My dad passed away two years ago. After a lot of encouragement, my mom is finally downsizing to a smaller home. Which means going back in time and going through my childhood. I’ll just say it…
I have a hard time letting go of things.
I’ll never be able to Marie Kondo my home without a lot of help (force). The things I hang on to are either sentimental or for future craft supplies (so obviously I save all the things). There is no denying that I get this from my mother.
My parents bought our family home when I was 12. After living in a home for two and a half decades to say we had accumulated some stuff would be an understatement. She had Rubbermaid storage boxes in every attic (yes, her house had multiple attics), in the closets, and under the beds. She was so thoughtful in marking a few boxes for each of her 3 kids. We called them “baby boxes” growing up and they held mementos from birth through high school.
Sure, as a child I enjoyed going through these boxes. When I could still sort of remember the memories behind the handprint art, my speech therapy lesson folder, or my little gold heart from when I was in the ICU at the original Woman’s – okay I didn’t really remember this, but I was told the story enough that I felt like I remembered it.

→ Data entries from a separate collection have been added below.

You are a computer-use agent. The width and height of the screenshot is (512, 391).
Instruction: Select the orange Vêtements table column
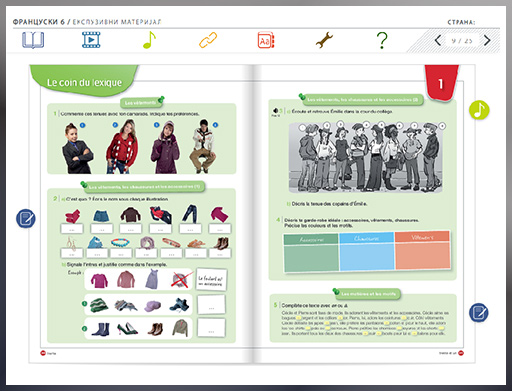click(x=422, y=250)
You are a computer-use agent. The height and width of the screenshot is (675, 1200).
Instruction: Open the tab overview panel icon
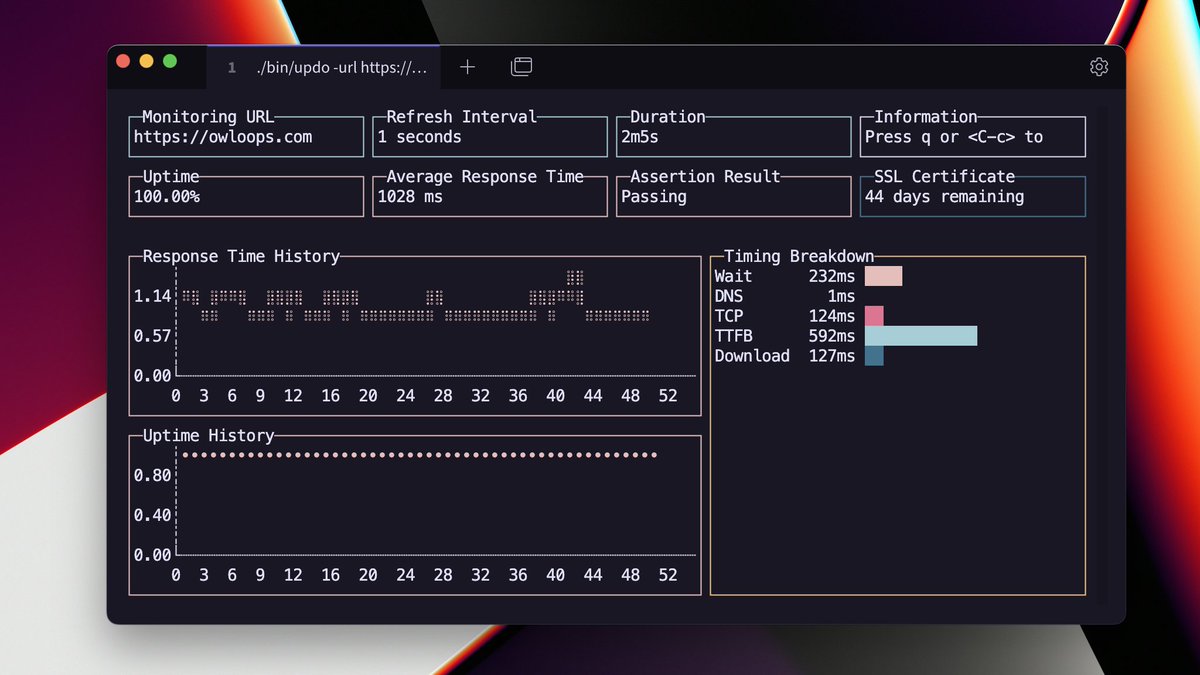521,66
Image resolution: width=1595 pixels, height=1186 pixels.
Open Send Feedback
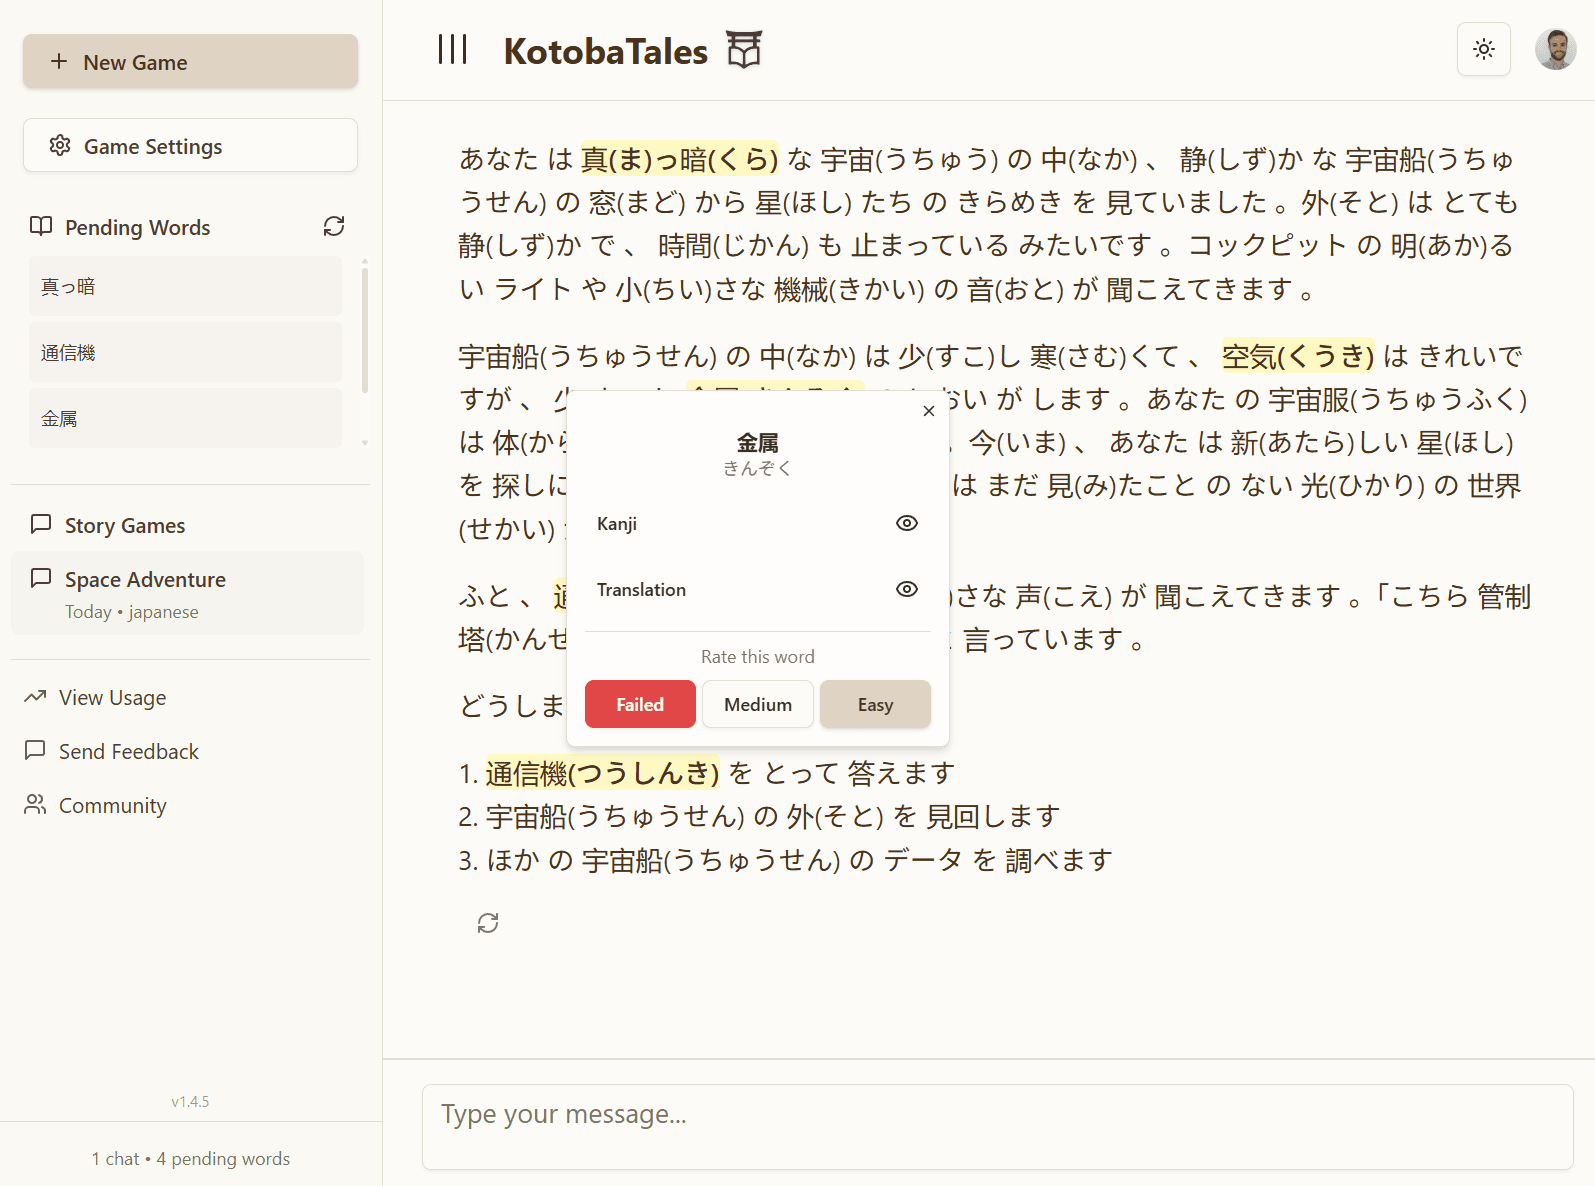coord(128,751)
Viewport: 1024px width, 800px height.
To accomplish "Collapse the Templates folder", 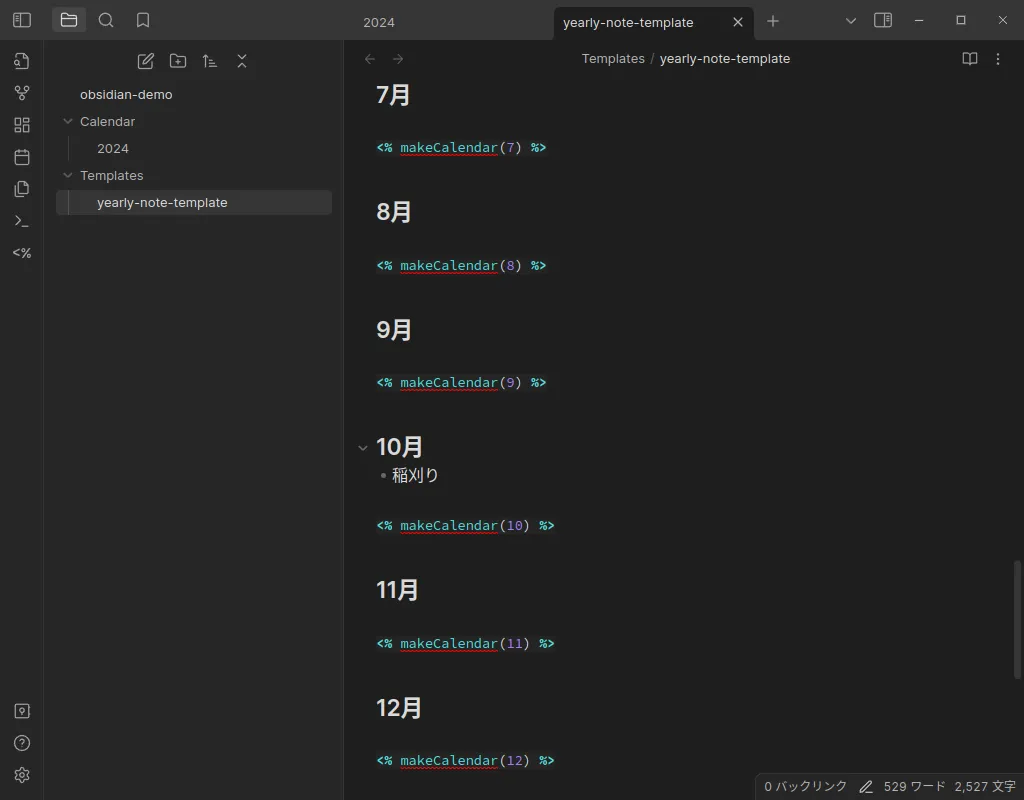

The thing is, at 36, my construction paper crafts from days that are long gone don’t mean anything to me. My clay handprint was fun to show my kids for a moment, but I barely have space to put all their handprint art. After going through and recycling two boxes of memories, I decided to release myself from saving everything my kids make … and are going to make. Sure I’ll save a few things for a little while, like their annual art show work. And I’ll save a few things for forever, like all those adorable Christmas tree ornaments. But I’m done saving everyday paperwork.